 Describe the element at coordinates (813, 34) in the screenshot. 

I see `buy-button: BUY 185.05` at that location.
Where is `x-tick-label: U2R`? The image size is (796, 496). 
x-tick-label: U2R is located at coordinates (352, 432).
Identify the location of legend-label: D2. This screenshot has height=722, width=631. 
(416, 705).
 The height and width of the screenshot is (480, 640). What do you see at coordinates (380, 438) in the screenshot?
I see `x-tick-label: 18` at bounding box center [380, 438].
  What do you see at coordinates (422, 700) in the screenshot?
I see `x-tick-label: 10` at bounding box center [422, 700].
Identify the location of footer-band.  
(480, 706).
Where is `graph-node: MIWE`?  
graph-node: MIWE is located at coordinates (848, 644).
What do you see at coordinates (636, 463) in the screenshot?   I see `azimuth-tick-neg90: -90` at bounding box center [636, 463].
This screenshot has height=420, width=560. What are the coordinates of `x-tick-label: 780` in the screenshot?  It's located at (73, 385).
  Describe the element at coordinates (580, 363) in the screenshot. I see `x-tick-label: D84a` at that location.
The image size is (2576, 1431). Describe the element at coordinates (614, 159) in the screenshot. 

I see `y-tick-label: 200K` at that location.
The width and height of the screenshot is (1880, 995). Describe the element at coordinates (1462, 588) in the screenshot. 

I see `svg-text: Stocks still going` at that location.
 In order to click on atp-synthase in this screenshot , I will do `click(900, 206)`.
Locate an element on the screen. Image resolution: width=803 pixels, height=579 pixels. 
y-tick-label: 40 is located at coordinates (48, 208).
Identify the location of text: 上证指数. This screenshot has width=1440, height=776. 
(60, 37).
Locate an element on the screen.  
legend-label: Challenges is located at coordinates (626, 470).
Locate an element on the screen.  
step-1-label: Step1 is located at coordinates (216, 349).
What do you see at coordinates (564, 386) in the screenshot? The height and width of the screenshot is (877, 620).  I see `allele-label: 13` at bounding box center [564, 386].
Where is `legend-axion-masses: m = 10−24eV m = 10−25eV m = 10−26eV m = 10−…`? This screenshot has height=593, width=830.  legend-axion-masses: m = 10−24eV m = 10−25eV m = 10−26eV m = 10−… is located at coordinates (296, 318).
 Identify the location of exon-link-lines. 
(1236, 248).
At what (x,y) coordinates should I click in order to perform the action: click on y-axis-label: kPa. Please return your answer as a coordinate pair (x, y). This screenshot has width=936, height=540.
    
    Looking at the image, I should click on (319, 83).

=======

> _Task details_: Please print the whole listing above again, line for line, with nothing altered.

> _Solution to this task_:
 Describe the element at coordinates (813, 34) in the screenshot. 

I see `buy-button: BUY 185.05` at that location.
Where is `x-tick-label: U2R`? The image size is (796, 496). 
x-tick-label: U2R is located at coordinates (352, 432).
Identify the location of legend-label: D2. This screenshot has height=722, width=631. 
(416, 705).
 The height and width of the screenshot is (480, 640). What do you see at coordinates (380, 438) in the screenshot?
I see `x-tick-label: 18` at bounding box center [380, 438].
  What do you see at coordinates (422, 700) in the screenshot?
I see `x-tick-label: 10` at bounding box center [422, 700].
Identify the location of footer-band.  
(480, 706).
Where is `graph-node: MIWE`?  
graph-node: MIWE is located at coordinates (848, 644).
What do you see at coordinates (636, 463) in the screenshot?   I see `azimuth-tick-neg90: -90` at bounding box center [636, 463].
This screenshot has height=420, width=560. What are the coordinates of `x-tick-label: 780` in the screenshot?  It's located at (73, 385).
  Describe the element at coordinates (580, 363) in the screenshot. I see `x-tick-label: D84a` at that location.
The image size is (2576, 1431). Describe the element at coordinates (614, 159) in the screenshot. 

I see `y-tick-label: 200K` at that location.
The width and height of the screenshot is (1880, 995). Describe the element at coordinates (1462, 588) in the screenshot. 

I see `svg-text: Stocks still going` at that location.
 In order to click on atp-synthase in this screenshot , I will do `click(900, 206)`.
Locate an element on the screen. Image resolution: width=803 pixels, height=579 pixels. 
y-tick-label: 40 is located at coordinates (48, 208).
Identify the location of text: 上证指数. This screenshot has width=1440, height=776. 
(60, 37).
Locate an element on the screen.  
legend-label: Challenges is located at coordinates (626, 470).
Locate an element on the screen.  
step-1-label: Step1 is located at coordinates (216, 349).
What do you see at coordinates (564, 386) in the screenshot? The height and width of the screenshot is (877, 620).  I see `allele-label: 13` at bounding box center [564, 386].
Where is `legend-axion-masses: m = 10−24eV m = 10−25eV m = 10−26eV m = 10−…`? This screenshot has height=593, width=830.  legend-axion-masses: m = 10−24eV m = 10−25eV m = 10−26eV m = 10−… is located at coordinates (296, 318).
 Identify the location of exon-link-lines. 
(1236, 248).
At what (x,y) coordinates should I click in order to perform the action: click on y-axis-label: kPa. Please return your answer as a coordinate pair (x, y). This screenshot has width=936, height=540.
    
    Looking at the image, I should click on (319, 83).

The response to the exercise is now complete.